Dr. Chambers has just been here, and does not think me quite as well as usual. The truth is that I was rather excited and tired yesterday by rather too much talking and hearing talking, and suffer for it to-day in my pulse. But I am better on the whole.
Mr. Cross,[49] the great lion, the insect-making lion, came yesterday with Mr. Kenyon, and afterwards Lady Dacre. She is kind and gentle in her manner. She told me that she had ’placed my book in the hands of Mr. Bobus Smith, the brother of Sidney Smith, and the best judge in England,’ and that it was to be returned to her on Tuesday. If I should hear the ‘judgment,’ I will tell you, whether you care to hear it or not. There is no other review, as far as I am aware.
Give my love to Miss Bordman. When is she coming to see me?
The thunder did not do me any harm.
Your affectionate friend, in great haste, although your servant is not likely to think so, E.B.B.

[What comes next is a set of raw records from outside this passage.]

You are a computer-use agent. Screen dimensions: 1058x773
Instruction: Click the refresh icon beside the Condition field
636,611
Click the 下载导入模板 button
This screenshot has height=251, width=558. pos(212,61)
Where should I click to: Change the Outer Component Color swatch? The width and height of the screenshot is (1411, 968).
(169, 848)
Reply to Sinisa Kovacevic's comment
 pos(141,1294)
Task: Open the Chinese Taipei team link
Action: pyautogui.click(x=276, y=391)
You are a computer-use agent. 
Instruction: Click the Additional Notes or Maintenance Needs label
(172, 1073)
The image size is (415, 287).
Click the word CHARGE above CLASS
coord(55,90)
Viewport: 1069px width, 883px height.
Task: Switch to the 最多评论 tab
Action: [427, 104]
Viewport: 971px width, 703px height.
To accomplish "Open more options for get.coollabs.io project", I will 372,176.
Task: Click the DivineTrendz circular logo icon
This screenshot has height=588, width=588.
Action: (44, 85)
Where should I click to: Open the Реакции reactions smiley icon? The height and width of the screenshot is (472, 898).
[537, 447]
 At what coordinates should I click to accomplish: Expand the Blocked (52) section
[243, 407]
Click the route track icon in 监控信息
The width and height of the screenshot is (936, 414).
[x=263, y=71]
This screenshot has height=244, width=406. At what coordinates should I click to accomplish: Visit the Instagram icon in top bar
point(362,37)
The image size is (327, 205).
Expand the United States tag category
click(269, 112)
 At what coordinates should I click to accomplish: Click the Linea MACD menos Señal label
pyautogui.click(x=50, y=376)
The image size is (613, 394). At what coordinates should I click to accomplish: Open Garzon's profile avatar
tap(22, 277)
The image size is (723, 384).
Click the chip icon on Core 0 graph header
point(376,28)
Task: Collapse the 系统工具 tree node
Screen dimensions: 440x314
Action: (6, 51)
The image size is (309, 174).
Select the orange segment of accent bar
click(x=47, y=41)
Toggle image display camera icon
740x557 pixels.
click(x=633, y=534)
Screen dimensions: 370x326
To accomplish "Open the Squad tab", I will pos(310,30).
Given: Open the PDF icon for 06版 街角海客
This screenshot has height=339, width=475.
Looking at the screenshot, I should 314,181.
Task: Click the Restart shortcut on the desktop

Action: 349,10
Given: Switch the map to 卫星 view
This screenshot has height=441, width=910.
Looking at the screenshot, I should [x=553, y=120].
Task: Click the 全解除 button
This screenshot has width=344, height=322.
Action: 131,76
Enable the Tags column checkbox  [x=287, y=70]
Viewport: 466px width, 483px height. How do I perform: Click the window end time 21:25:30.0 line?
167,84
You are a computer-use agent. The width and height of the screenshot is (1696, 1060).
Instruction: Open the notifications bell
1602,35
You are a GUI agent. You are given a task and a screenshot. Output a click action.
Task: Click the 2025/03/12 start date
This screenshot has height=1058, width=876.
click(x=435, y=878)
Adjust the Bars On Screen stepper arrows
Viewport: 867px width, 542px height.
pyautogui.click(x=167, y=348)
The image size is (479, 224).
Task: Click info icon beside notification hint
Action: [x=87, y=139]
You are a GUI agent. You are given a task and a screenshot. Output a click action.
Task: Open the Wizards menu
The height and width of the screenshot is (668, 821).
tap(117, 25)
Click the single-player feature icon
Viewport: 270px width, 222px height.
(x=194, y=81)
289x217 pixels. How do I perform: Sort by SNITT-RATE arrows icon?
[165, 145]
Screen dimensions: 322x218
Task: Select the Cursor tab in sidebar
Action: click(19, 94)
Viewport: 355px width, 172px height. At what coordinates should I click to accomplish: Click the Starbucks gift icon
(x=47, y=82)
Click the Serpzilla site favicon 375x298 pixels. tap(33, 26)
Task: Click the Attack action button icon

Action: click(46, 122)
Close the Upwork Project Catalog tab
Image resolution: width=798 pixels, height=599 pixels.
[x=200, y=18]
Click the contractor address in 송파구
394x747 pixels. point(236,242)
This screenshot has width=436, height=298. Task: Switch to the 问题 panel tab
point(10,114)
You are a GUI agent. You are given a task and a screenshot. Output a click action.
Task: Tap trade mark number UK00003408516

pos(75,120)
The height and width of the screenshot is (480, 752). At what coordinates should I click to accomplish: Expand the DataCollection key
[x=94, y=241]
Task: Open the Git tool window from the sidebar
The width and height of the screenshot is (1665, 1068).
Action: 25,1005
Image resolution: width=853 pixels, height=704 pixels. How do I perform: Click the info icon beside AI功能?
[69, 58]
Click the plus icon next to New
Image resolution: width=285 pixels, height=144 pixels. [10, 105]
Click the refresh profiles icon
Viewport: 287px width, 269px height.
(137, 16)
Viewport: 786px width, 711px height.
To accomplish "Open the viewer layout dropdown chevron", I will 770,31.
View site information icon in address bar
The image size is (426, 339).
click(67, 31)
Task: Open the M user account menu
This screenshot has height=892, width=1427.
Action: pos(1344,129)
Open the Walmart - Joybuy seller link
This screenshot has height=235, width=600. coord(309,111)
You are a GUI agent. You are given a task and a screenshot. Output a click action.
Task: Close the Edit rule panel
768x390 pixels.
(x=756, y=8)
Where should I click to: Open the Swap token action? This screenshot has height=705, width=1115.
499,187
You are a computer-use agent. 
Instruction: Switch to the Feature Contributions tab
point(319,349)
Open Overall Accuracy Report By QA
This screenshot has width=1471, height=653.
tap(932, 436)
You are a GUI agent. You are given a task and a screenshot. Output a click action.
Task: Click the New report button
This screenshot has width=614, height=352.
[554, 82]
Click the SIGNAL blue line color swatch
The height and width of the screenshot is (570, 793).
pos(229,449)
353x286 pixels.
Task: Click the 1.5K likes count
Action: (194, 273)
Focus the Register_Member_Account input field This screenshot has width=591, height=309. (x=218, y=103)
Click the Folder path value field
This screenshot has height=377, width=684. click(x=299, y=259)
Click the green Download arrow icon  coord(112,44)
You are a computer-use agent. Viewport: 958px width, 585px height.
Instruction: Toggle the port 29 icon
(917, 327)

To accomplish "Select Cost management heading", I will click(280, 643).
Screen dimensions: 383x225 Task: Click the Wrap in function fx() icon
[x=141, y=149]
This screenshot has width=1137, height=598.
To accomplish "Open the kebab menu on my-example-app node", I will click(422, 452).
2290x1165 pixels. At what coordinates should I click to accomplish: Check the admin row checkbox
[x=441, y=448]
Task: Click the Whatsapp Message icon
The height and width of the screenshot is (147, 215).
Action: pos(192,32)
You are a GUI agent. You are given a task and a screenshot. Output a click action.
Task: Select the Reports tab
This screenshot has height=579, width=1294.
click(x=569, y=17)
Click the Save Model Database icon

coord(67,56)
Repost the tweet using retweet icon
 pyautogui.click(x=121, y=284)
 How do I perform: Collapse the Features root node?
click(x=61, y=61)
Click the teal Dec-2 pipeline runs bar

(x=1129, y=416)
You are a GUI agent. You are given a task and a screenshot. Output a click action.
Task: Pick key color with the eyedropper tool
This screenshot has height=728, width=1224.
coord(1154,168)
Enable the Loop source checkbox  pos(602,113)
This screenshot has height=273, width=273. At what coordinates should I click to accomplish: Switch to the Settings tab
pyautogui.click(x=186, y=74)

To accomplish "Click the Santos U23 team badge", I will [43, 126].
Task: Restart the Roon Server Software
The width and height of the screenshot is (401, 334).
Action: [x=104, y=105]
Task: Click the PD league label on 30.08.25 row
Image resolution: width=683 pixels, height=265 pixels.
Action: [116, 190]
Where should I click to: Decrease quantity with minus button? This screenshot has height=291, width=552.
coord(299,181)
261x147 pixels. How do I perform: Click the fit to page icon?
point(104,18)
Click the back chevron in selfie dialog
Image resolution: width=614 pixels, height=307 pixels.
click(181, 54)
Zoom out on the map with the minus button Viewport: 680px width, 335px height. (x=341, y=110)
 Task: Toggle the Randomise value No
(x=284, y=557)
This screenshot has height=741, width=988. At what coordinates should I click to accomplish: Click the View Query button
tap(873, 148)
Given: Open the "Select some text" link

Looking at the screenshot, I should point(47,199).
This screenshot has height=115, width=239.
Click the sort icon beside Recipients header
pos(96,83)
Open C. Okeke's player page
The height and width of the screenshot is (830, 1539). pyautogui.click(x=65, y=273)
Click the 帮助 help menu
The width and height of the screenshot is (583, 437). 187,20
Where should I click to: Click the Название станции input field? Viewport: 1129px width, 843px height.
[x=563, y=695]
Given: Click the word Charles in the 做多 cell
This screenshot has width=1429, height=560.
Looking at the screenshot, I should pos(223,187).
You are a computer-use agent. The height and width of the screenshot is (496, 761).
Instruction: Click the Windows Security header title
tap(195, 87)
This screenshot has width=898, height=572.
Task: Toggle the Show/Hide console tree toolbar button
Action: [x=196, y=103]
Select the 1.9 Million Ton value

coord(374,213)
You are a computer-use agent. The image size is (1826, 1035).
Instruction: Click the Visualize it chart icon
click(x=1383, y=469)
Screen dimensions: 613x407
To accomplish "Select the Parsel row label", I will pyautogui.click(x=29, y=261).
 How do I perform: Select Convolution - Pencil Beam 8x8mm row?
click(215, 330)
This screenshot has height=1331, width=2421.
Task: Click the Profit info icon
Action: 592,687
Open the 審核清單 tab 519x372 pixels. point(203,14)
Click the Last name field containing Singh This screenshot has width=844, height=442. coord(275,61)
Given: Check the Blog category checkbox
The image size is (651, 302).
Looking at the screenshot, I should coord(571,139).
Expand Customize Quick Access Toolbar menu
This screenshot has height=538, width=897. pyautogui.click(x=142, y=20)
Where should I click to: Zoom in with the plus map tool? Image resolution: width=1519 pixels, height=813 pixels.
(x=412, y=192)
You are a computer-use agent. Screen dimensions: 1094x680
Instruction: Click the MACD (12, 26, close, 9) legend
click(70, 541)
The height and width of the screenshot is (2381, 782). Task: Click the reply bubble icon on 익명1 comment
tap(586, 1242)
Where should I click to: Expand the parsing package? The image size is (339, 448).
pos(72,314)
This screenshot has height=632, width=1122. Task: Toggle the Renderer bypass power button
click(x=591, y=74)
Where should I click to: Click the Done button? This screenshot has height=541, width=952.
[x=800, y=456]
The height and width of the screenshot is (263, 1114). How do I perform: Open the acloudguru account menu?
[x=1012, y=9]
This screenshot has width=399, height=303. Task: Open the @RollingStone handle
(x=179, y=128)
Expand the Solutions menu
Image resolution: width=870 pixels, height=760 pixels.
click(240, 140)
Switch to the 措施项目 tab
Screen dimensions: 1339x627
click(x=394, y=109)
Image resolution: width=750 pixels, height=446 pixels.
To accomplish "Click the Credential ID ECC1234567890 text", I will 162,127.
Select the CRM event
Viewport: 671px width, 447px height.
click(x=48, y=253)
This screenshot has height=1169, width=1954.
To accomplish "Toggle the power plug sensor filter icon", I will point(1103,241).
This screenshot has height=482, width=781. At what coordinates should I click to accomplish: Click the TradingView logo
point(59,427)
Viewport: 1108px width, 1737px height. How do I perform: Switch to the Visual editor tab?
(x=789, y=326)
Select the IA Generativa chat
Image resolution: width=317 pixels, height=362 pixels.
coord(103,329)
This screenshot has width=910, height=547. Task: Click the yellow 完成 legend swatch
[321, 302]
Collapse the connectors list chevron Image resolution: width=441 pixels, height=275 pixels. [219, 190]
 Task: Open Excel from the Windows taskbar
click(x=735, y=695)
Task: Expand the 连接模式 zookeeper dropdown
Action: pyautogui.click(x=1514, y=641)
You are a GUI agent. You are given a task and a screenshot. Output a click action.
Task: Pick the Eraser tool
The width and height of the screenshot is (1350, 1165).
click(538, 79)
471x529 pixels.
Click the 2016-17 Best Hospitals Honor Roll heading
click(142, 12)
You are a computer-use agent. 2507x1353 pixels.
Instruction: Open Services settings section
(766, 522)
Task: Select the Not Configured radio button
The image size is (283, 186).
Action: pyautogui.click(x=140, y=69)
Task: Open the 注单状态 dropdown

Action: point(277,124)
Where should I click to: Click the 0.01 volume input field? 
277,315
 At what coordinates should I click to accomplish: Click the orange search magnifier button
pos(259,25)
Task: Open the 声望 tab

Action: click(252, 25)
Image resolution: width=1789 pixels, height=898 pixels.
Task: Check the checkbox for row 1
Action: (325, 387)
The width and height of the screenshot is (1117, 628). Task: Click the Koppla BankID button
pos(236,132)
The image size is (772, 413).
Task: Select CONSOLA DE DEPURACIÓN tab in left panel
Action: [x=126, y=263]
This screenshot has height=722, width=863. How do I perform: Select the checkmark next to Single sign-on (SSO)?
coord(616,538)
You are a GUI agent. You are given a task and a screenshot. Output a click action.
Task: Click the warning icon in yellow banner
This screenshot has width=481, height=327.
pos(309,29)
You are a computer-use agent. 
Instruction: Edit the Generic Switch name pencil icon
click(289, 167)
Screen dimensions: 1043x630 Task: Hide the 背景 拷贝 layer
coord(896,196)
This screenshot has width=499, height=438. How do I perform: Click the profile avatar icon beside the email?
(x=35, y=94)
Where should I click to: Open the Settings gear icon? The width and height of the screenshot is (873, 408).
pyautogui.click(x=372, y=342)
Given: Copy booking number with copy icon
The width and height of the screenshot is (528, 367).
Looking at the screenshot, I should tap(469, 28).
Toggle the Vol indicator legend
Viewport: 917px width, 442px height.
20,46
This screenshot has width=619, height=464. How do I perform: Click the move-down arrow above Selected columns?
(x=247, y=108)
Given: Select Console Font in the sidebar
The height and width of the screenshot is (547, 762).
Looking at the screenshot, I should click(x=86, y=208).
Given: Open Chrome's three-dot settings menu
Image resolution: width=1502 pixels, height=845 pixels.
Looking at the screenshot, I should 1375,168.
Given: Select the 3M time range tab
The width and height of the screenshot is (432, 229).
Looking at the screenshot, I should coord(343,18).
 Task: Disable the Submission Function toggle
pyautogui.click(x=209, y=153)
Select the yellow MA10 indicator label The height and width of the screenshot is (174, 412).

[Footnote 49: Andrew Crosse, the electrician, who had recently published his observations of a remarkable development of insect life in connection with certain electrical experiments—a discovery which caused much controversy at the time, on account of its supposed bearings on the origin of life and the doctrine of creation.]
To H.S. Boyd [June 1838.]
My dear Friend,—You must let me feel my thanks to you, even when I do not say them. I have put up your various notes together, and perhaps they may do me as much good hereafter, as they have already, for the most part, given me pleasure.
The ‘burden pure have been’ certainly was a misprint, as certainly ’nor man nor nature satisfy’[50] is ungrammatical. But I am not so sure about the passage in Isobel:
I am not used to tears at nights Instead of slumber—nor to prayer.
Now I think that the passage may imply a repetition of the words with which it begins, after ‘nor’—thus—’nor am I used to prayer,’ &c. Either you or I may be right about it, and either ‘or’ or ‘nor’ may be grammatical. At least, so I pray.[51]
You did not answer one question. Do you consider that ‘apolyptic’ stands without excuse?[52]
I never read Greek to any person except yourself and Mr. MacSwiney, my brother’s tutor. To him I read longer than a few weeks, but then it was rather guessing and stammering and tottering through parts of Homer and extracts from Xenophon than reading. You would not have called it reading if you had heard it.